Answering the Kennedys’ Call
President-Elect Joe Biden can call a truce from the ongoing Red vs. Blue states economic civil war with just announced picks of his economics team, including Janet Yellen as Treasury Secretary and the economic advisors.
They are what have been called “progressive” economists because they advocate a national government that works for all the people in red and blue states, including stronger labor laws to protect wages and benefits of the salaried workforce that has been suppressed since the 1980s, causing most of the record income inequality we have today.
Janet Yellen is a UC Berkeley economist known for her labor expertise in advocating policies that combat income inequality. She worked to keep interest rates low when she was Fed Chair and advocated more public investments that the private sector avoided as Obama’s chief economic advisor.

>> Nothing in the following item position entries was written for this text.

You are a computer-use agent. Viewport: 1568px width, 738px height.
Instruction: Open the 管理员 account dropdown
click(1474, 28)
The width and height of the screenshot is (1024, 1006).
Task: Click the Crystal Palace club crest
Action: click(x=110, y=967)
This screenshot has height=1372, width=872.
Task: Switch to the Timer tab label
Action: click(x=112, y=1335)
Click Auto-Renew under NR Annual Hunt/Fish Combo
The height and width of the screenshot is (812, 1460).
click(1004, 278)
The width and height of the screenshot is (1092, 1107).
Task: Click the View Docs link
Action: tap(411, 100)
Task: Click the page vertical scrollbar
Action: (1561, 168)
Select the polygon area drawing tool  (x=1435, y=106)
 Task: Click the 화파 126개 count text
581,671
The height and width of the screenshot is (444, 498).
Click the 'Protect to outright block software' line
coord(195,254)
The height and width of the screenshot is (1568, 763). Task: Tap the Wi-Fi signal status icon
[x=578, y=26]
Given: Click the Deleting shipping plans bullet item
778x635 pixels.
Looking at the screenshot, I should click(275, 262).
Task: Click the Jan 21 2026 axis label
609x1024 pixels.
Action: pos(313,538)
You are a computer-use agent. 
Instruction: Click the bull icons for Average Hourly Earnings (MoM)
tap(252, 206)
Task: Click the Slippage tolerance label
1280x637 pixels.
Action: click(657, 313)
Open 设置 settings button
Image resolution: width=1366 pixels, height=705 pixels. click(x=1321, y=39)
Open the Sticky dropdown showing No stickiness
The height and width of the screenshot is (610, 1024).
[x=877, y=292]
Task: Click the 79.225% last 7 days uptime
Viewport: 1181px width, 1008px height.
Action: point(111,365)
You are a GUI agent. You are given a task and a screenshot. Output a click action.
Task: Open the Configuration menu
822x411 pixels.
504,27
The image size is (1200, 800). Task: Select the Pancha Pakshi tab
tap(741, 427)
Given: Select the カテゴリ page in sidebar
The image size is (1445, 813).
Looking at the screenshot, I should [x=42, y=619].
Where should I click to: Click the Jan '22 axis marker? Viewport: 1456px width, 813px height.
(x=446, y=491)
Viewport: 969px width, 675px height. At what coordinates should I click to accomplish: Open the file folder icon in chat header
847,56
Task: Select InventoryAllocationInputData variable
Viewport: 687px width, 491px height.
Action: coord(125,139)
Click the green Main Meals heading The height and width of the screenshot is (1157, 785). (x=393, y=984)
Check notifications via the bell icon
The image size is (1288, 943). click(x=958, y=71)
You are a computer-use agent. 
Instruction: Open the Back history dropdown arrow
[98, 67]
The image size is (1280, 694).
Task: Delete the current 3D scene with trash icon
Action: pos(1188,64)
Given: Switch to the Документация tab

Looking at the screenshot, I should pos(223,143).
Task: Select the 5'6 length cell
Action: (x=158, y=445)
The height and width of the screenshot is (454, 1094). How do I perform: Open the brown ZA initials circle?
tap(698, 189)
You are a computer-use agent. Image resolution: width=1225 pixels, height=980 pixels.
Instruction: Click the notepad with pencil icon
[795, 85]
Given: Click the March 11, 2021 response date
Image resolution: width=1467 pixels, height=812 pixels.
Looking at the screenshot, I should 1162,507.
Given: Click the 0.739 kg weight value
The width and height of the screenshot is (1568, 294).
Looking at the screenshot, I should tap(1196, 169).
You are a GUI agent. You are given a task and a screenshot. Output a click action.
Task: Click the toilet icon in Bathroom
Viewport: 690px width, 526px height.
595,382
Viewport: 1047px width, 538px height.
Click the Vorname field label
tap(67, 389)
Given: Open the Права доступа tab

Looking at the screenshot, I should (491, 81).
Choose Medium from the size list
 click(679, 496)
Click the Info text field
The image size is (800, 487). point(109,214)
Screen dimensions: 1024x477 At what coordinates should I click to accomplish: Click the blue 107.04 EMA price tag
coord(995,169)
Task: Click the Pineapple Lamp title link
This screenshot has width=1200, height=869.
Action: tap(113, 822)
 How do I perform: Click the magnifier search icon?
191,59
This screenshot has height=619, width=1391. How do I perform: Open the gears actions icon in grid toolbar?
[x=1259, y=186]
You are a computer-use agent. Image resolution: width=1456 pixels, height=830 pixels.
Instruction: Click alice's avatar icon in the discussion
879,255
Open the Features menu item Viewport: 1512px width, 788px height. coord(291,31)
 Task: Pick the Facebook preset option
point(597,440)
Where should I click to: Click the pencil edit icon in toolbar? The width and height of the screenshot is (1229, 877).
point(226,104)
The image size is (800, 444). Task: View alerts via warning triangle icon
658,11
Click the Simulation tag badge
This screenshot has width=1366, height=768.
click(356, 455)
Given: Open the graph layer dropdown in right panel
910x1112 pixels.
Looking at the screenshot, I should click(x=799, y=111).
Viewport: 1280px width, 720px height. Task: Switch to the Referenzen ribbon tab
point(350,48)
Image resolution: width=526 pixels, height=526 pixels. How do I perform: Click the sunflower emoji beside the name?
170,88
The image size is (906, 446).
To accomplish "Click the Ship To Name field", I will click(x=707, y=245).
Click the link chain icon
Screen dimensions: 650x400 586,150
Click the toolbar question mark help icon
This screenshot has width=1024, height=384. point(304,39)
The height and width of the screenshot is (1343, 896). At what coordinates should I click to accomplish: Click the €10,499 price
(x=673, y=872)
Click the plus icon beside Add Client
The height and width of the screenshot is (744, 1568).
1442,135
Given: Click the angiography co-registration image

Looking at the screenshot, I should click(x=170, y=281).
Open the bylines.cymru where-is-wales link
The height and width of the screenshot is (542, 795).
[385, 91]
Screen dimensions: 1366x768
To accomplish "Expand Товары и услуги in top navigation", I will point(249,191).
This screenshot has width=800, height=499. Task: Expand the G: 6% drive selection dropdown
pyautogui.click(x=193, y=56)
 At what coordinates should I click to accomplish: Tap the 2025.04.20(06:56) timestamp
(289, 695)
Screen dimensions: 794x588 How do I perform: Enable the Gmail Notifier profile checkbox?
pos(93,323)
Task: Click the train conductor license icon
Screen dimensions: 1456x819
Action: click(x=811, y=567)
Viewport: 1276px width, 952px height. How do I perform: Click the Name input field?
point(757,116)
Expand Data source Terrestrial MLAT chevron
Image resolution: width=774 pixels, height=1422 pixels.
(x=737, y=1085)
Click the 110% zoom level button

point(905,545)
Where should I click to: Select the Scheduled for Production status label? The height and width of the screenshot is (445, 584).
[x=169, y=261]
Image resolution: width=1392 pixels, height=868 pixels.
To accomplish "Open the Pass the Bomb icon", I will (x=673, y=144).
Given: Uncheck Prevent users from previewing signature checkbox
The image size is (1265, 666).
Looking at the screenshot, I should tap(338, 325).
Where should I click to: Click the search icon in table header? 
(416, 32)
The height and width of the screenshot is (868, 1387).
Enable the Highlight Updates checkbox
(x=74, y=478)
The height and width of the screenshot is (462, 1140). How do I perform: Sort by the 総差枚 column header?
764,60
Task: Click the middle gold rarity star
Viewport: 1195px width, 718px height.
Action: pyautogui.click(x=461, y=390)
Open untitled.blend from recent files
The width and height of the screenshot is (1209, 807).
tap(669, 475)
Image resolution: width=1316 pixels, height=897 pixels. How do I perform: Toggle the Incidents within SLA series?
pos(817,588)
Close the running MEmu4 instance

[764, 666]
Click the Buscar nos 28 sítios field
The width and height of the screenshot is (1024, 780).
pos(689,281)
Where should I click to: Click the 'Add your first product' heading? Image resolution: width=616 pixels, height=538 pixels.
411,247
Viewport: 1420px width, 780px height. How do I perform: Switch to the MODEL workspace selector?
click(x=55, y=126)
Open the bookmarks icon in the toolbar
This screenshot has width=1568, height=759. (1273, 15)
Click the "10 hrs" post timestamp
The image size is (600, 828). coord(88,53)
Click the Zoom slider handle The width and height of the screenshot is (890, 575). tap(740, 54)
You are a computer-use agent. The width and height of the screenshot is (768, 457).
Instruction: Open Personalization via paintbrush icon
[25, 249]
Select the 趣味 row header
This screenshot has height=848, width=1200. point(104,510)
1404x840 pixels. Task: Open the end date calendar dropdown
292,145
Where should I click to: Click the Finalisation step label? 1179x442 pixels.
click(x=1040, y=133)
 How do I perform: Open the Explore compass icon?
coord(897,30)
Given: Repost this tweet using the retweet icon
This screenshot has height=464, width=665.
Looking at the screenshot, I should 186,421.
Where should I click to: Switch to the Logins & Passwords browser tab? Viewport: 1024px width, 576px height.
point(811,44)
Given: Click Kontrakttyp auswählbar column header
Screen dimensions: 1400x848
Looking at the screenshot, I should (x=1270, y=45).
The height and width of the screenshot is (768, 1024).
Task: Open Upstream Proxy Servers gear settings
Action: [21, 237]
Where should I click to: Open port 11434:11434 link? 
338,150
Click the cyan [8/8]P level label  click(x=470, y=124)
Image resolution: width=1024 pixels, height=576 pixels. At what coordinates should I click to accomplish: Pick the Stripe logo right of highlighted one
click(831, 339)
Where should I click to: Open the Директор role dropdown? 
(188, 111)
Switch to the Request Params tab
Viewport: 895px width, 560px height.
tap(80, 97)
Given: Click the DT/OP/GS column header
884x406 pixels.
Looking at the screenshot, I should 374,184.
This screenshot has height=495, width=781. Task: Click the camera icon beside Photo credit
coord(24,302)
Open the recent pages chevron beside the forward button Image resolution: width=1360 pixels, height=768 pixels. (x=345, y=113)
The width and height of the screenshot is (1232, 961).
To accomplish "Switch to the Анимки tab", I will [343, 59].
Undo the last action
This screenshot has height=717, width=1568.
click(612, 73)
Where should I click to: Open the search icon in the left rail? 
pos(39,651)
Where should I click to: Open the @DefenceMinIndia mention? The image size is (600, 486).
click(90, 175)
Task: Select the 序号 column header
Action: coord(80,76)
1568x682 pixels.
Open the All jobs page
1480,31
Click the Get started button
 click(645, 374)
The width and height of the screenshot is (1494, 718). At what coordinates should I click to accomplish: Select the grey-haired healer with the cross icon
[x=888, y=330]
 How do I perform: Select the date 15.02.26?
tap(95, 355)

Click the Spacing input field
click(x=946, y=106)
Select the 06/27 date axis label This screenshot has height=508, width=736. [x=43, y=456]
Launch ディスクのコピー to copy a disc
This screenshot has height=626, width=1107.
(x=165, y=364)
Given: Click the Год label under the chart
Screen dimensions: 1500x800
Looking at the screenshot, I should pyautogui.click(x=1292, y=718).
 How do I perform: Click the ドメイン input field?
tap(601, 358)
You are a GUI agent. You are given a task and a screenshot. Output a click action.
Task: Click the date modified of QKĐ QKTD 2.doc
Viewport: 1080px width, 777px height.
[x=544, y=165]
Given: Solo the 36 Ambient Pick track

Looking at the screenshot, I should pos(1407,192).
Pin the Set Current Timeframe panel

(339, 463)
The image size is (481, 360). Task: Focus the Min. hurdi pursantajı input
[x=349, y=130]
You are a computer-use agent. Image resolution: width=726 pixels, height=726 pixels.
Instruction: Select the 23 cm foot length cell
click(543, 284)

Biden’s other progressive economists include Wally Adeyemo for deputy secretary of the Treasury; Cecilia Rouse as chair of the Council of Economic Advisers; and Jared Bernstein and Heather Boushey as members of the Council of Economic Advisers, all advocates of New Deal, Keynesian economics that cured the Great Depression.
Nobel Laureate Paul Krugman said on MSNBC that the advisors are incredibly qualified--even overqualified for the job—since anyone of them could be Biden’s CEA chair and chief economic advisor.
“It is no secret that the past few decades of widening inequality can be summed up as significant income and wealth gains for those at the very top and stagnant living standards for the majority,” Yellen said in a speech to a conference on inequality sponsored by the Boston Fed.
In her conference slide show, Professor Yellen showed that after adjusting for inflation, the average income of the top 5 percent of households grew by 38 percent from 1989 until 2013, Yellen said. By comparison, the average real income of the other 95 percent of households grew less than 10 percent.
Increasing the income of ordinary Americans will not only increase economic growth with their consumer spending (which even Henry Ford understood), but the concomitant rising tax collections will also help pay down the $1 trillion annual budget deficit engineered by the 2017 Republican tax cuts.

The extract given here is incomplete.